**Estratto del testo**
--

Laureati, più lavoro ma precario e meno pagato

federico callegaro
torino

Solo il 30% dei 19enni decide di andare all’università e chi completa il ciclo di studi, una volta uscito guadagna meno di chi si è laureato nel 2004. Quasi nella metà dei casi, poi, è anche destinato a fare lavori che poco c’entrano con il suo titolo di studio. Sono alcuni dei dati usciti dall’analisi annuale di AlmaLaurea presentata ieri a Torino, un report che, nonostante alcuni miglioramenti rispetto all’anno scorso, presenta ancora numerose zone d’ombra nel rapporto tra formazione e mondo del lavoro e tra diritto allo studio e disuguaglianze. «Se al numero basso di iscrizioni aggiungiamo chi abbandona il percorso accademico, capiamo come mai il nostro Paese è fanalino di coda europeo per numero di laureati – dice Ivano Dionigi, presidente di AlmaLaurea -. Un altro tema da segnalare è che nel percorso accademico conta tanto la provenienza socio-culturale dello studente e della sua famiglia. In questo siamo ancora un Paese non civile».

--

**Righe fornite**
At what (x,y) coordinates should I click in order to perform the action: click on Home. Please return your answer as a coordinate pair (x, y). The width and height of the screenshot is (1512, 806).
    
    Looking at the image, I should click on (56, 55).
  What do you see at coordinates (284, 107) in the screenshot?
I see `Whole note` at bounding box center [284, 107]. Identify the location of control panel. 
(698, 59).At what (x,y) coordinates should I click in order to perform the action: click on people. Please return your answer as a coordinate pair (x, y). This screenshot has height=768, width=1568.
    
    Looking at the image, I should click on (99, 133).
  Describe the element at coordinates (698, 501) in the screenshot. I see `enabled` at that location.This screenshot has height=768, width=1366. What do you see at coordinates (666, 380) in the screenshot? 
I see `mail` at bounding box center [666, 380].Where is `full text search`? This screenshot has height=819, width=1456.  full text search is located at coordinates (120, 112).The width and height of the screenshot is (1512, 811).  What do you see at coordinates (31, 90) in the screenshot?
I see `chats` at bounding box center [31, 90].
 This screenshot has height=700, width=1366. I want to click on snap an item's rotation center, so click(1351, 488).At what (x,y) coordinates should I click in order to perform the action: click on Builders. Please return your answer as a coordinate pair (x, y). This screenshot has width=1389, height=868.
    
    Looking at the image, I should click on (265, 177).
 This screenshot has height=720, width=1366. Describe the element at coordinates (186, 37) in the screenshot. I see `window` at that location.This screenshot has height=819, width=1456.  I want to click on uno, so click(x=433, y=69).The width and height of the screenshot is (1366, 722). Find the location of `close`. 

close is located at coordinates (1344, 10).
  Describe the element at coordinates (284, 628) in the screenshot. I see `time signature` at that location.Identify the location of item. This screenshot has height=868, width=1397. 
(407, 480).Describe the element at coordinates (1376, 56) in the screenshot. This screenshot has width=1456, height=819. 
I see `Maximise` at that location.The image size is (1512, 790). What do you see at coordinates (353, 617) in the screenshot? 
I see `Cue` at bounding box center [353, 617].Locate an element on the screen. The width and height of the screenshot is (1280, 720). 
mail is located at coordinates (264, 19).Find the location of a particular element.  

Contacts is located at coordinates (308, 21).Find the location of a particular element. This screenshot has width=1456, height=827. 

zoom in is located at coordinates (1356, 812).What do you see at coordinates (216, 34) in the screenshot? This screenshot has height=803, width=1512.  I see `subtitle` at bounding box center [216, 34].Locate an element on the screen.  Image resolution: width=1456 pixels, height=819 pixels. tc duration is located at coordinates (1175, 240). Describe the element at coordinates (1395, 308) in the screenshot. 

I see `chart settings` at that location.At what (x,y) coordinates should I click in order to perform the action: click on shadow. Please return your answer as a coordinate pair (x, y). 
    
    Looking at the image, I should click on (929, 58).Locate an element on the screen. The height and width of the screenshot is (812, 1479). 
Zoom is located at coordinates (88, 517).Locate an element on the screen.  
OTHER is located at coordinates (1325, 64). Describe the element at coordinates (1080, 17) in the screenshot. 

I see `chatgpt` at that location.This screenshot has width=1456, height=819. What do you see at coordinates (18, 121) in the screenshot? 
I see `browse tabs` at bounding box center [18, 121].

--

**Consegna**
Scrivi tutti i numeri che nell'articolo sui laureati compaiono in cifre. Le righe non servono a niente per questo compito.

**Risposta**
30 (in "30%"), 19 (in "19enni"), 2004